Saturday, August 20, 2005

yo, yo, yo



"but why?" i asked her. this after she told me she was flying to the philippines tuesday. she, being this always sharply dressed african-american osteopath who is preternaturally attuned to what's hip. she just aced her residency in our hospital thus, this gift of an extensive asian travel from her parents who made good at microsoft. a tad earnest though, she was tone deaf to the wryness in my humor.

"i only have a day in manila," she said. she'll spend more rubber time in the lazy mekong delta. "where should i go," she asked, "to get it?" "get what?" i asked back. she said, "you know, of being true philippine?" i find it charming of her not to learn yet that the nurses she worked with in the past year prefer to be called filipino than philippine. sounds too close to philistine, perhaps.

told her to go to quiapo. "wow, is that the soul capital?" she asked. i nodded earnestly. a kababayan who overheard our conversation refused to contain her snort. later, i thought of paging her to tell her that was all a joke. but i didn't. and i now wish that this doctor have not asked another philippine for a second opinion.

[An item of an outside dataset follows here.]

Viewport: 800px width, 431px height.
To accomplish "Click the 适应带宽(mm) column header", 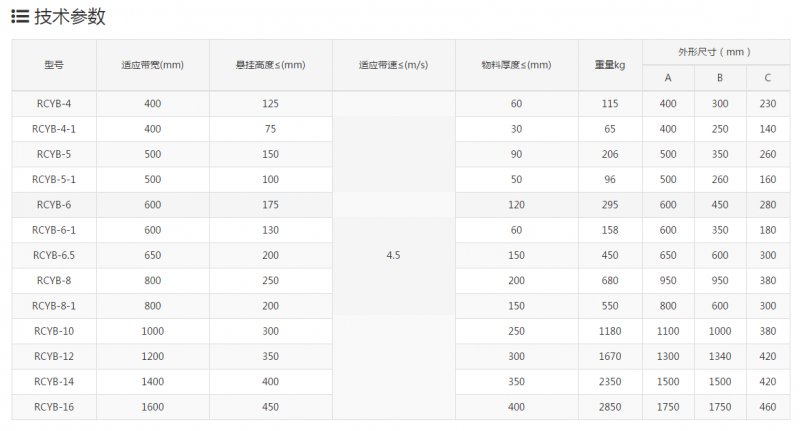I will point(153,65).
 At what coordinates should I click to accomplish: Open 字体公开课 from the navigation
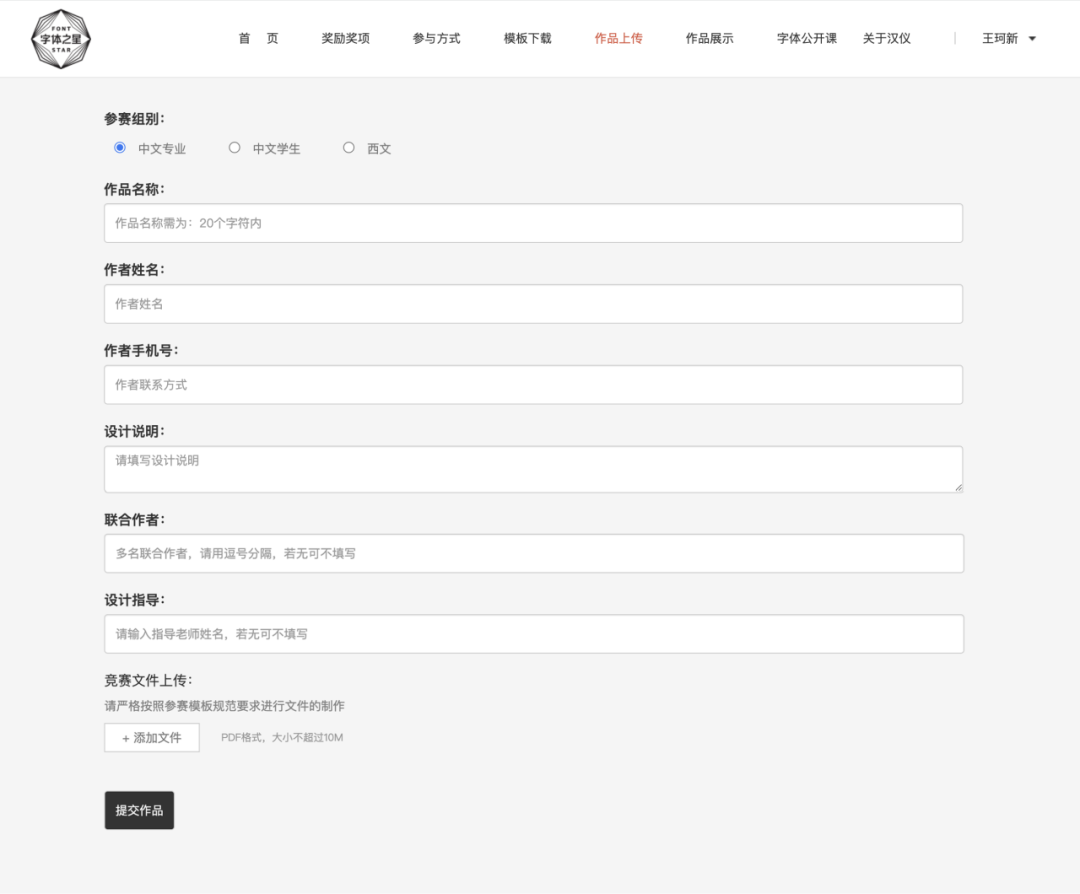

for i wouldn't want to rob her of the chance to be blown away by a typhoon of sounds as soon as she gets off her temperature controlled cab in quiapo. i want her to hear a muezzin calling for midnoon prayers from the grand mosque just an earshot away from a catholic cathedral that shelters a mute black christ which is just blocks away from the dozens of confucian temples filled with chanting monks in chinatown. i want her heartbeat to fibrillate to the sounds of hard rock, rap, r & b, sappy pinoy pop songs, movie soundtracks blaring from the giant sound systems of the purveyors of pirated cds and dvds. i want her to hear the laughter of the jeepney honks, the familiar earnestness of videoke singers, the cough of a 12-year old boy smoking on the sly some of the contraband cigarettes he is hawking. i want her to listen to a mangy street kid, who seeing his first black person yell at her, "yo, yo, yo," thinking all black folks talk in jay-z and 50-cent rap. i want her to ask him what's his name and then listen to him singsonging sweetly "yo, yo, filipino, yo."